第270話 山之都.1

その後は特に何もなく夕方までぶらぶらして戻ってきたら、開口一番戻ってきていたカリアに。


「昼間でっかい雷が落ちてたけど、あんた何かやったでしょう」


と、言われた。

不可抗力だったんです。


翌日、キリコが朝早く宿を出て仕立て屋に向かい、早速防護服を取りに行った。


「見て見て!これ!前のよりもだいぶ強くなってるわ!!」


大はしゃぎのキリコは相当嬉しかったのか細かく防護服の追加された機能を説明し始めた。何でも今回のお詫びとかで、装飾や防御力に力を入れてくれたんだとか。最近ついていなかったキリコは、これでチャラだと喜んでいた。

良かった良かった。


幸いあの後刺客が来ることは無く、無事出発することができた。ギルドにも街を出るからと顔を度したのだが、アーニャはまた出掛けていて、残念だった。

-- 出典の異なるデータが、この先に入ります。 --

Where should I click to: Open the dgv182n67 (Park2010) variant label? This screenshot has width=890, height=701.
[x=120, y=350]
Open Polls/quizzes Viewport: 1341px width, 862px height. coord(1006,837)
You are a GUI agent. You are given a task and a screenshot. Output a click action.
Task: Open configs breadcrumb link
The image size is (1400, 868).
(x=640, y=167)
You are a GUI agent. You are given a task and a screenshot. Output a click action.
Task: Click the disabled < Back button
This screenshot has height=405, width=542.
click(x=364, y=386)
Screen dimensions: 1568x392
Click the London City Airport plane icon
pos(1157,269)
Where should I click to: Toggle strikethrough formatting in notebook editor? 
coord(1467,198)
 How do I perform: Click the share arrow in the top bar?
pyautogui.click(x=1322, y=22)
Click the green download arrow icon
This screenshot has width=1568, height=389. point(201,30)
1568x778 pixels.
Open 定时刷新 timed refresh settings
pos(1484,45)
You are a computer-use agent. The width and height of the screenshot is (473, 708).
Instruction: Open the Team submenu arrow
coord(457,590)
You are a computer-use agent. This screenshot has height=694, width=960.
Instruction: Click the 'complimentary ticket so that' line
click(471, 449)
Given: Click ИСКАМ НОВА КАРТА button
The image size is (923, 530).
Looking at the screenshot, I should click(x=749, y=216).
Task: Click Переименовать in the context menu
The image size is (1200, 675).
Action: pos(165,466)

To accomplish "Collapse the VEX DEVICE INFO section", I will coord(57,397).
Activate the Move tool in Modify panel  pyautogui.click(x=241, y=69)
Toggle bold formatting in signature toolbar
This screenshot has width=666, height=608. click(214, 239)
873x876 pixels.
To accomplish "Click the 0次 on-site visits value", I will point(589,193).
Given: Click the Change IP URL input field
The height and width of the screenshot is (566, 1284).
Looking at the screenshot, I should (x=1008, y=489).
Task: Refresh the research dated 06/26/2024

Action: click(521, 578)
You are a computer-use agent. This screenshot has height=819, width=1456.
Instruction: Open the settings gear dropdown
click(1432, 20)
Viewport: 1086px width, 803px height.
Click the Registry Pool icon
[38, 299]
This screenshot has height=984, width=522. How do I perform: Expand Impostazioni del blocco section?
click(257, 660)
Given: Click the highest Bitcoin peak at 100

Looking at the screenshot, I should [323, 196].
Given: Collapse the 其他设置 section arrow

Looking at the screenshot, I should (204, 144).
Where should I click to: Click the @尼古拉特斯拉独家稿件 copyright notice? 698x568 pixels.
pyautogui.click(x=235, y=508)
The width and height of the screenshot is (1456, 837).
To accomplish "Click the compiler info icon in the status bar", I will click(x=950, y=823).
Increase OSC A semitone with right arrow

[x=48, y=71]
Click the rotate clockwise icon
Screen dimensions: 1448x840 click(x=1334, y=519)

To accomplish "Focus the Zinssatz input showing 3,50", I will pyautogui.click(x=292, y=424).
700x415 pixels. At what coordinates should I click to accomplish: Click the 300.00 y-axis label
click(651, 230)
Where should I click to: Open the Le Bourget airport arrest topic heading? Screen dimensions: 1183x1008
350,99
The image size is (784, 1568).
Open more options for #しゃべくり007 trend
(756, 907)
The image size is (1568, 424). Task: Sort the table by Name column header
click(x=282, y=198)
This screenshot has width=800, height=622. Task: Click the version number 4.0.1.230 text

灰馬を走らせながら、みんなで一口 コロッケを食べる。

これでこの美味い野菜ともお別れか。


「次は山之都ね、親父さん元気にしてるかしら」


「してるんじゃない?多分いつもみたいに飛び回ってるわよ」


「知り合いがいるんですか?」


「うん、鴉天狗族にだけど、気のいい人よ」


山之都の住人は半分以上が有翼人種だ。その為建物が木上に作られ、不思議な景色を作り上げている。そういえばジュノの獣人ガラージャ達も建物は木上に作られていたが、獣人ガラージャはそういう習性でもあるのだろうか?


山道を黙々と歩いていく。


特に灰馬はルキオの山で迷子になった経験があるからか、歩き方が少し違う。それを見て他の駿馬も真似し始めたので、馬も人間みたいに見て学習するんだなとホッコリした。


道は狭いが、最低限の手入れをされており、長い吊り橋も三角が連続で並んだ様な模様の飾り彫りがされていた。


途中霧が出たが、それでも問題なくどんどん山を登っていき。


「見えた!大羽根門よ!」


木々の間から広げた翼をイメージしたような門が現れたのだった。



着いて思ったのは、戦の後のような雰囲気だった。


何処かしら気だるげな、悲観的な物もあれば、やりきったという物もある。門で入国手続きを行い、長い階段を登っていく。何メートルもの大木の上に木造建築が縦横無尽に広がりを見せ、そこを黒と青と緑が混ざったような光沢を持つ髪の人達が翼を広げ飛び交っている。その内の半分が何処かしら怪我をしたのか包帯のようなものを巻いていた。


そして、臭いも、森の臭いと共に血生臭いような物が混ざっていた。


「なんだろう」


普通じゃない雰囲気にアウソが辺りを見回す。